The sugar free sweets I've tried have no effect on my BS, but I only have 1 or 2 a day.  Daren't have any more, if you know what I mean.


----------



## Lynn Davies (Mar 9, 2016)

You need to think about sugar free low carb desserts.

You can buy sugar free meringues online.  Whip up some double cream with some powdered sweetener to taste.  Add some chopped strawberries and mix.  Sprinkle over some crushed sugar free meringues (only a bit mind) and you have a lovely Eaton Mess.
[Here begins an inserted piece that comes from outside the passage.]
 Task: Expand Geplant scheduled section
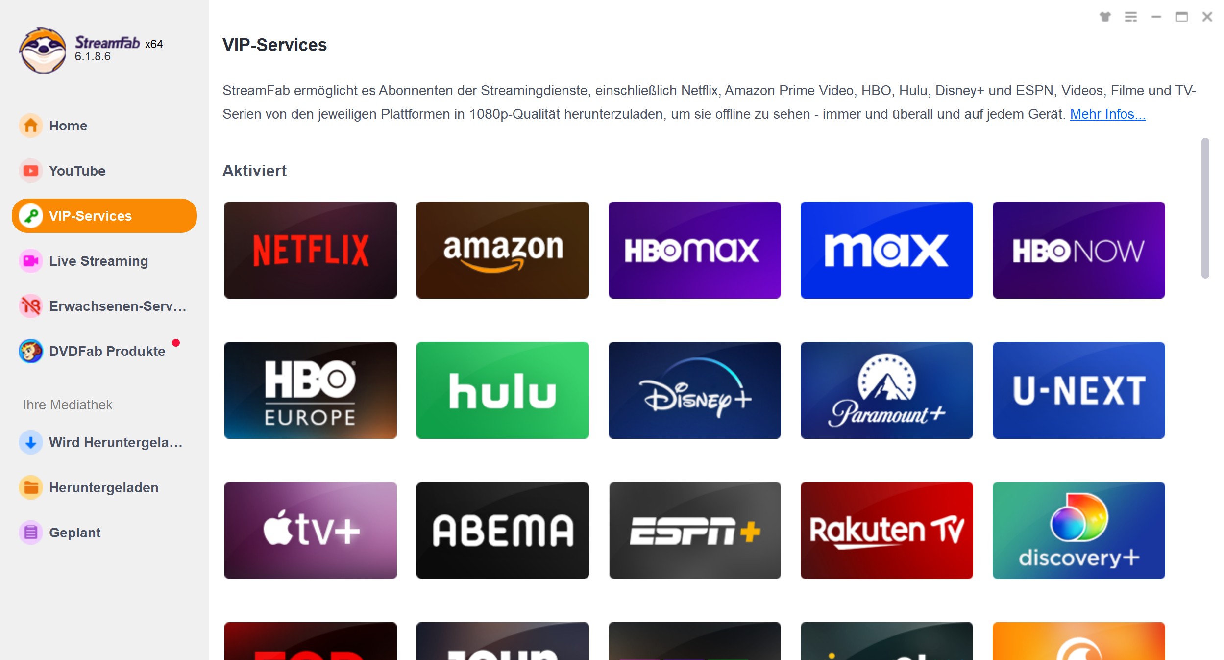point(74,533)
Keep this as a treat though


----------



## Mark Parrott (Mar 9, 2016)

I buy the sweet waffles from Lidl. They are 11g carbs each. Top with squirty cream & berries. Lovely.


----------



## AndBreathe (Mar 9, 2016)

Lynn Davies said:


> You need to think about sugar free low carb desserts.
> 
> You can buy sugar free meringues online.  Whip up some double cream with some powdered sweetener to taste.  Add some chopped strawberries and mix.  Sprinkle over some crushed sugar free meringues (only a bit mind) and you have a lovely Eaton Mess.
> 
> Keep this as a treat though



Where do you buy your sugar-free meringues, Lynn?  I have often toyed with trying to make them, but never quite got around to it.  They could probably allow a fairly decent Faux Eton Mess or Pretendy Pavlova.

We entertain a fair amount, and I'd like to out a few more SF/Low Carb desserts into the options.


----------



## Lynn Davies (Mar 9, 2016)

I got mine from Avidlite many years ago (Atkins Days).  They were a great treat on special occasions but blooming expensive!

http://www.avidlite.co.uk/acatalog/Krunchy-Melts-Sugar-Free-Meringues-57g-tubs-ALK316Z.html#SID=30


----------



## DeusXM (Mar 9, 2016)

chili said:


> that was what i was thinking my worst case scenario  no sweets..................................



Don't worry, I didn't say 'no' sweets!

You can still include these in smaller quantities. For instance, if you have a very low-carb meal with plenty of fat in it, a couple of wine gums afterwards isn't really going to do anything. It's just we can't stuff ourselves with sweets without giving any thought to the quantity we are eating...which was always the case anyway even before we all had diabetes, we just didn't realise it (even people without diabetes shouldn't be regularly tucking into sweets).



> We entertain a fair amount, and I'd like to out a few more SF/Low Carb desserts into the options.



If you're entertaining, you're probably looking at something a bit more high-brow, but I learned the hard way that sugar-free Angel Delight contains almost as many carbs as the regular version! Always check the label.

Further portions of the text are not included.